How to Run a Local LLM with Home Assistant (Ollama Setup, 2026)
Connect Ollama to Home Assistant for private, offline smart home control. Step-by-step Assist pipeline setup, model picks, entity exposure, and fixes.

Home Assistant connects to a local LLM through its Assist pipeline, using either a dedicated Ollama integration or the Local LLM Conversation integration pointed at an OpenAI-compatible endpoint, the two most common forms of Home Assistant AI integration in 2026. Both paths run entirely on hardware you control, so voice and text commands never leave your network. Home Assistant formalized this approach in the 2025.9 release, described in its own blog post on building the AI-powered local smart home, and the pattern has held steady through 2026: install Ollama, register it as a conversation agent, then wire that agent into an Assist pipeline alongside wake word, speech-to-text, and text-to-speech.
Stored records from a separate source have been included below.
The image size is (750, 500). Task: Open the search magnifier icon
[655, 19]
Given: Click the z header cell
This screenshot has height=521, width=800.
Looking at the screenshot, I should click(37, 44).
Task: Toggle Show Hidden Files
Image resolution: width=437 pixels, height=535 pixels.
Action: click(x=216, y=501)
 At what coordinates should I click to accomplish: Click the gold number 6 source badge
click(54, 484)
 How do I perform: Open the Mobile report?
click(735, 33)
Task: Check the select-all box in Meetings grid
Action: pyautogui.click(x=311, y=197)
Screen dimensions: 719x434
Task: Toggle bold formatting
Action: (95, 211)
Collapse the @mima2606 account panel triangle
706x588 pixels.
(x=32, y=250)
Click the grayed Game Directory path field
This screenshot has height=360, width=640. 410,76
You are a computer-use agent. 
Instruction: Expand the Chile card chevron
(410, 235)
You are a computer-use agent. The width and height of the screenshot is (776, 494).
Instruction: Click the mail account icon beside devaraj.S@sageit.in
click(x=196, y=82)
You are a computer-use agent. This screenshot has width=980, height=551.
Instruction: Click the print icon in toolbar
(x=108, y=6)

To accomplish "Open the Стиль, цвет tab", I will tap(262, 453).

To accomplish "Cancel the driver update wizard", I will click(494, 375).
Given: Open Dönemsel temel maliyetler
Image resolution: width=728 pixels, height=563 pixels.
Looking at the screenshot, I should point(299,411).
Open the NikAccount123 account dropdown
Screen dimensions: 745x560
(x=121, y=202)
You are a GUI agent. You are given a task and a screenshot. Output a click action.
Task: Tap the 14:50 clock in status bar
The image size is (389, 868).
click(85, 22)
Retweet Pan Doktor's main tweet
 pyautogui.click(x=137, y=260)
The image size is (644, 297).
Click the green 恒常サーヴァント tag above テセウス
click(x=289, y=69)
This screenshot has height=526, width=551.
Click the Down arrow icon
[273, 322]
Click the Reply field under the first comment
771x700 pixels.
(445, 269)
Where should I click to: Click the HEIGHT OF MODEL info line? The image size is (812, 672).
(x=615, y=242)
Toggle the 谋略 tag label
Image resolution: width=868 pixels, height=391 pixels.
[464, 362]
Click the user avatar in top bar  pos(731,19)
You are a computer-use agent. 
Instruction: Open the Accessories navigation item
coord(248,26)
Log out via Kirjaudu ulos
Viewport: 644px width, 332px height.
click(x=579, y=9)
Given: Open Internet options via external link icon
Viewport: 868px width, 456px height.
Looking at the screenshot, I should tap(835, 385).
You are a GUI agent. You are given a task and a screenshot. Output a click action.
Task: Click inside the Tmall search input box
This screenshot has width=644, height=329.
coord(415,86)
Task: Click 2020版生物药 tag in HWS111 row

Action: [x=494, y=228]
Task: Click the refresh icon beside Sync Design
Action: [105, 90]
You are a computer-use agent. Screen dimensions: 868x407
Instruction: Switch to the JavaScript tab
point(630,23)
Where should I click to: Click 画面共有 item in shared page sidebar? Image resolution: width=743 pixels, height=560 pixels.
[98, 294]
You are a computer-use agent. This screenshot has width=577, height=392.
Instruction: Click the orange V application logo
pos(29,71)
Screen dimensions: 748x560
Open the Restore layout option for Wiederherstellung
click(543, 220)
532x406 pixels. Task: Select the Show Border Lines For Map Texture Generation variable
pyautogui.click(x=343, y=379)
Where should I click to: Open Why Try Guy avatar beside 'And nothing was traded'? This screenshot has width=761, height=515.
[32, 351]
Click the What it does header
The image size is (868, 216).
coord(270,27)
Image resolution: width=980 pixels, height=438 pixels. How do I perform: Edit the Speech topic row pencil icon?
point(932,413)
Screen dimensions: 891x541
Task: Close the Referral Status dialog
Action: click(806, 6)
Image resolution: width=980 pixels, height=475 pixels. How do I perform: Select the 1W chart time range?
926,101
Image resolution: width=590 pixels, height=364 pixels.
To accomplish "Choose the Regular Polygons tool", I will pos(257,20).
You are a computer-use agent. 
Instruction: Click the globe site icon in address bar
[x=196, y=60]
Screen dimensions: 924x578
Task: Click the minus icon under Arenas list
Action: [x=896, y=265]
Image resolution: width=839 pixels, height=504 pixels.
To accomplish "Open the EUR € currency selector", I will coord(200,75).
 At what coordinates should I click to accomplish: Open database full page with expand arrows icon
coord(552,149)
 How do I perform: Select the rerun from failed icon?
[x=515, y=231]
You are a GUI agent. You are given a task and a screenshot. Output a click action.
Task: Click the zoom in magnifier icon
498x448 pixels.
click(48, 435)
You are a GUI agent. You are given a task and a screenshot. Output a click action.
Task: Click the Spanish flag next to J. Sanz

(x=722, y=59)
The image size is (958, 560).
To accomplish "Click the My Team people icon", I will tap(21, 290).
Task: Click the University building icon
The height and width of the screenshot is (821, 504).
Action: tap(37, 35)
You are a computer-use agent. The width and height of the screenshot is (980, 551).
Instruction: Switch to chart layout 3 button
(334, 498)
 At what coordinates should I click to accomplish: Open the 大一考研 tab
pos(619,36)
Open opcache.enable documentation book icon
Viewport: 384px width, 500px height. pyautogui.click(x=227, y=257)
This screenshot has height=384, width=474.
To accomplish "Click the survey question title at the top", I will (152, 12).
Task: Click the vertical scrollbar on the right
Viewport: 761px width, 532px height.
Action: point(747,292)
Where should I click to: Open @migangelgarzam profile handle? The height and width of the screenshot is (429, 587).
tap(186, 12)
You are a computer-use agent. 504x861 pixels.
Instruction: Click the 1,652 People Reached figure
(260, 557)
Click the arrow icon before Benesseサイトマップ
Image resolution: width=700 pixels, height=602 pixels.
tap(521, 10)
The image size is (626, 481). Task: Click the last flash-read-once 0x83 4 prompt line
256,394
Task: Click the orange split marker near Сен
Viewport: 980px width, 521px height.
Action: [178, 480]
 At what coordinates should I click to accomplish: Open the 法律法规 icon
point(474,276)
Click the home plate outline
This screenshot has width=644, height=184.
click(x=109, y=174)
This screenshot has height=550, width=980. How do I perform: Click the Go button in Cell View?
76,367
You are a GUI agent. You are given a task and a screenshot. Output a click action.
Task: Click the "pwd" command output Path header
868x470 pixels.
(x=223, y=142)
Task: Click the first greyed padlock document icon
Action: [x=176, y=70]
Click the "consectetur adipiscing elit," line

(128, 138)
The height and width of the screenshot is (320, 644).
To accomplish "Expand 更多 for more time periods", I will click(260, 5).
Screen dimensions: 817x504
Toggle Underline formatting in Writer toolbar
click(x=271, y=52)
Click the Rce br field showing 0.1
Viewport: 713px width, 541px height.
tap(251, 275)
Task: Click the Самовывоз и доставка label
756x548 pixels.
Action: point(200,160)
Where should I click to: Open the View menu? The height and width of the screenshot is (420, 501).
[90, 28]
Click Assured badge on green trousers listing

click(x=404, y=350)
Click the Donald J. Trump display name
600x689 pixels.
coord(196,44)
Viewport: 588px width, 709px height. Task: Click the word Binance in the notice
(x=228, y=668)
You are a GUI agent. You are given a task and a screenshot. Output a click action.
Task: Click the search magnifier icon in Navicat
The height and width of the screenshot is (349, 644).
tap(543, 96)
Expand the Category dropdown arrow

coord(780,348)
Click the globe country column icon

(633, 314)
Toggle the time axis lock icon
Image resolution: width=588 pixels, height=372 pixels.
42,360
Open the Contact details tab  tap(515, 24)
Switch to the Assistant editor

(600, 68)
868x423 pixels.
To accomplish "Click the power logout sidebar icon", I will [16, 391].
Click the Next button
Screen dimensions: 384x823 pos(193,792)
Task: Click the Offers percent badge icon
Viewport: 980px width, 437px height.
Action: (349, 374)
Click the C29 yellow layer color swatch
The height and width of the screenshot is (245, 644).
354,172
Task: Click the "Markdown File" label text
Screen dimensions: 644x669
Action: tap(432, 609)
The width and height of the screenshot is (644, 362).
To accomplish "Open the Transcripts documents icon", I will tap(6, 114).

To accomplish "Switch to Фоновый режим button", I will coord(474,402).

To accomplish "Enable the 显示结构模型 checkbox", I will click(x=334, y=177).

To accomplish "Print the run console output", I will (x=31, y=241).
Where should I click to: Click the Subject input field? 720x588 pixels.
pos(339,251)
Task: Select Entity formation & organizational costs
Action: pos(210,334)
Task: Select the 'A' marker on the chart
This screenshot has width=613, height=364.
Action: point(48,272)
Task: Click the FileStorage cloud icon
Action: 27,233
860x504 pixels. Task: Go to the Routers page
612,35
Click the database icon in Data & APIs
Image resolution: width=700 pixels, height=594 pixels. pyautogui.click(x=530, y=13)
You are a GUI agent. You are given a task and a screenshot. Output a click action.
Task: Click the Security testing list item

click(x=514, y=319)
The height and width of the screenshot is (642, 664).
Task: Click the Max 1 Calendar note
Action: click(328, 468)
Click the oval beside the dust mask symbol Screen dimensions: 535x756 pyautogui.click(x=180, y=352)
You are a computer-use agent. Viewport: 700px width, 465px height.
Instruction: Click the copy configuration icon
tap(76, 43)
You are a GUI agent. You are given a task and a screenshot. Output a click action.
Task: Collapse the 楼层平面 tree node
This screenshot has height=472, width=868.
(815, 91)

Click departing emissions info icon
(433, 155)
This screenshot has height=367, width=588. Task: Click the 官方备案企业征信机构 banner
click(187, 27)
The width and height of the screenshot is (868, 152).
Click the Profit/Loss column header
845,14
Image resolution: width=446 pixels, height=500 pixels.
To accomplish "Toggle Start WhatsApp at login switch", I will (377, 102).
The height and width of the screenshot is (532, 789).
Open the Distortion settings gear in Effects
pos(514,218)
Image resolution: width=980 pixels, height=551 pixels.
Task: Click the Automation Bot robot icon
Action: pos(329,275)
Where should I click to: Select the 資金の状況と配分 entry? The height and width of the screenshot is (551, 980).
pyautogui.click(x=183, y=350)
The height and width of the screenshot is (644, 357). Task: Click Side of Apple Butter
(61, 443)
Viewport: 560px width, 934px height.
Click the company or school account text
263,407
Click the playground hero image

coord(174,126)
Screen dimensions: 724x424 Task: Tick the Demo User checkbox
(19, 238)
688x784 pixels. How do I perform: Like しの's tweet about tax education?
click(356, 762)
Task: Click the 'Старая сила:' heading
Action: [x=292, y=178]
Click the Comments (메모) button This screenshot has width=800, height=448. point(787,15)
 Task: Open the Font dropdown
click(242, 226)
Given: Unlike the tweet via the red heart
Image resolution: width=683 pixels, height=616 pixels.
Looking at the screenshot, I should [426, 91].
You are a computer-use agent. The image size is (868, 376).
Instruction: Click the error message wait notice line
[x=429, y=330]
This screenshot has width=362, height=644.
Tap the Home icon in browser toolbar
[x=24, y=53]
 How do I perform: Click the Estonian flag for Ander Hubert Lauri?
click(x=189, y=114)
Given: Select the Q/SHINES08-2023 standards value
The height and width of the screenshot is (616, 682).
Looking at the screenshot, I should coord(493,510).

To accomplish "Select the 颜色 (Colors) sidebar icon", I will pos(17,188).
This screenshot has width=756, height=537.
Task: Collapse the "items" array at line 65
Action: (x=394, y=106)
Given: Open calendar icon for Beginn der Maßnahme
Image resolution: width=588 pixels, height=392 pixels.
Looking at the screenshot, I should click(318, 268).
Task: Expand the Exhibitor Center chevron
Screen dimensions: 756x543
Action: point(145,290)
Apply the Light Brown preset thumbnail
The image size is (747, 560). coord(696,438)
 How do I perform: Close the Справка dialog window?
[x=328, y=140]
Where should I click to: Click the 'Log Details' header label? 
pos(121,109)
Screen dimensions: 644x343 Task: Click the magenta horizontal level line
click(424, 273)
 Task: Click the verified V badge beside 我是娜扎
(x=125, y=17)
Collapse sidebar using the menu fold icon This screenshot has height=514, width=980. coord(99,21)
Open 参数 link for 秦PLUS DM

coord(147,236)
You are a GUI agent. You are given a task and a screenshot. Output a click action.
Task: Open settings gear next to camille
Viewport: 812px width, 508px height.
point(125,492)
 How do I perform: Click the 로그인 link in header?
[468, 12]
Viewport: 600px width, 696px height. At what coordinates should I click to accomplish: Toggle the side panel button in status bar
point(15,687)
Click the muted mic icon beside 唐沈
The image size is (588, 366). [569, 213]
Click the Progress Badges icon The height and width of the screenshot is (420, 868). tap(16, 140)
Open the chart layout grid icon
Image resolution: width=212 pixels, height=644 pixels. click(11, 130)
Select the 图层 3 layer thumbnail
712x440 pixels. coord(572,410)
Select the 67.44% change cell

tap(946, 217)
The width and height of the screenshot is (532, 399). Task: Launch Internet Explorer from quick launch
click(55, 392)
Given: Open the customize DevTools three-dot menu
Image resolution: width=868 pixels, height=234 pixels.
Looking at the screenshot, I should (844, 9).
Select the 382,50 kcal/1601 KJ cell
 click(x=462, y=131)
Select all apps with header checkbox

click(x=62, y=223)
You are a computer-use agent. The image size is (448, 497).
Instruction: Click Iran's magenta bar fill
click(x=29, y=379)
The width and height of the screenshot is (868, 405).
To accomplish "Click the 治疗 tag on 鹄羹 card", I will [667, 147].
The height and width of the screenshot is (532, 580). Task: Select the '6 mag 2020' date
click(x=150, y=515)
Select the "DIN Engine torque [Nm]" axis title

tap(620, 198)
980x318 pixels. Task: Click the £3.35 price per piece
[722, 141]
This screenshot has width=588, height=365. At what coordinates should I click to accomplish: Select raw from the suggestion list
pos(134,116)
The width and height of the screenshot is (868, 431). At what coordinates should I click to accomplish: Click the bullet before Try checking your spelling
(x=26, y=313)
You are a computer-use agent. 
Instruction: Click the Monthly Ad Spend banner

The main hardware constraint is GPU memory, not the Home Assistant box itself. A 7B to 8B parameter model at 4-bit quantization needs roughly 8 GB of VRAM to respond quickly enough for real-time commands, and the model matters more than raw size: a Qwen3 model with native tool calling will reliably turn off the right light, while a larger general-purpose model without tool calling support may just describe what it would do. If you are shopping for a card to run this on, our best GPU for AI training breakdown covers which options hit that 8 GB VRAM mark without overspending on a card built for much larger workloads.
This guide covers the full setup: installing Ollama, adding it as a Home Assistant integration, building an Assist pipeline, exposing the right entities, and picking a model that actually follows instructions instead of just chatting. A troubleshooting section near the end covers the network and entity-exposure issues that come up most often, and the alternatives section compares Ollama against the Home-LLM project for people who want a model trained specifically on Home Assistant's entity structure.
Prerequisites
- Home Assistant OS, Supervised, or Container, version 2025.9 or later, for native Assist and entity-exposure support
- A separate machine or the same host to run Ollama, with at least 8 GB VRAM (or 16 GB system RAM for CPU-only inference)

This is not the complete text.